返回目錄
A
Analytics Alchemy: Turning Data into Strategic Advantage - 第 6 章
Chapter 6: Advanced Machine Learning & Deep Learning
發布於 2026-03-02 15:57
# Chapter 6: Advanced Machine Learning & Deep Learning
In the previous chapters we established the statistical bedrock and built reliable pipelines that bring data into a usable form. Here we jump into the most powerful tools at our disposal: **advanced supervised learning models, ensembles, and deep neural networks**. The chapter is organized into six thematic blocks, each with practical Python snippets, illustrative diagrams, and key take‑aways that translate directly into production‑ready workflows.
---
## 1. Decision Trees – The Building Blocks
Decision trees partition the feature space into axis‑aligned rectangles. They are *interpretable*, *non‑parametric*, and serve as the foundation for many ensemble methods.

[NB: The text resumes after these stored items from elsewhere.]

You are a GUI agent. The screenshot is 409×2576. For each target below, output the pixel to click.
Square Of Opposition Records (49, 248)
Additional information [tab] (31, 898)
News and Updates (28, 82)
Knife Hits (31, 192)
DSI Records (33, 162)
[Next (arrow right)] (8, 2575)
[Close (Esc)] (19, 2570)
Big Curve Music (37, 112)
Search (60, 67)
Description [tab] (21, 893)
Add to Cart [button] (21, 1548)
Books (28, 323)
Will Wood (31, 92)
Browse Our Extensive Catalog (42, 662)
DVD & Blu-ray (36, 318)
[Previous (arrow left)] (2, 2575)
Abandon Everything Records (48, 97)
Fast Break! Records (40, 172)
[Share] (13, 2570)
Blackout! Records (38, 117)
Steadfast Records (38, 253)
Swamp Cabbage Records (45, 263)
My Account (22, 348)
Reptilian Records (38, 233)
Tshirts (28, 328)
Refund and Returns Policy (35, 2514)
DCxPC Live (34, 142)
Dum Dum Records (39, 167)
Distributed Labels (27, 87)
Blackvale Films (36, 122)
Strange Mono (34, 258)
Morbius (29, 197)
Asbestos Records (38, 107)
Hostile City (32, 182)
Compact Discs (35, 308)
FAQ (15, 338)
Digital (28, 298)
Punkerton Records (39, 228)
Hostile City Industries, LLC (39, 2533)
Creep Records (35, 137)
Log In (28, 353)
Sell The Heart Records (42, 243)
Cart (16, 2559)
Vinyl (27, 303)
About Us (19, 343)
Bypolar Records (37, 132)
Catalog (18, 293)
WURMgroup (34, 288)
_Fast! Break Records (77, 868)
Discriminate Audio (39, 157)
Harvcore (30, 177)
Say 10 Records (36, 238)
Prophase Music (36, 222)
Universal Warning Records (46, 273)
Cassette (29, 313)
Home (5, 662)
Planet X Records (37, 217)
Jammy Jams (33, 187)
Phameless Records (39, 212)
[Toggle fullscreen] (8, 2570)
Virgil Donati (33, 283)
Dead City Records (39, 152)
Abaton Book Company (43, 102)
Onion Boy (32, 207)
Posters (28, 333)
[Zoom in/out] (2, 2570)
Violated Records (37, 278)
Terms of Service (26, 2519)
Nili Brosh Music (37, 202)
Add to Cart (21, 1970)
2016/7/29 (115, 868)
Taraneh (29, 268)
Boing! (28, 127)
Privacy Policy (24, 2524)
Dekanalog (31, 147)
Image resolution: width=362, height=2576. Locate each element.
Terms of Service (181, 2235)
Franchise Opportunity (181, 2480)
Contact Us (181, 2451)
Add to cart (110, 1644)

| Algorithm | Splitting Criterion | Pros | Cons |
|-----------|---------------------|------|------|
| CART | Gini impurity or MSE | Fast, handles mixed data | Prone to over‑fitting, unstable |
| ID3 | Information gain | Simple, interpretable | Bias toward features with many levels |
| C4.5 | Gain ratio | Handles missing values | More computational overhead |
### 1.1 Core Concepts
- **Node**: Decision point; **leaf**: Prediction.
- **Depth**: Number of edges from root to deepest leaf.
- **Pruning**: Reducing over‑fitting by cutting back branches that offer little improvement.
### 1.2 Quick Implementation
python
from sklearn.tree import DecisionTreeClassifier
from sklearn.datasets import load_iris
from sklearn.model_selection import train_test_split
from sklearn.metrics import accuracy_score
X, y = load_iris(return_X_y=True)
X_train, X_test, y_train, y_test = train_test_split(X, y, test_size=0.2, random_state=42)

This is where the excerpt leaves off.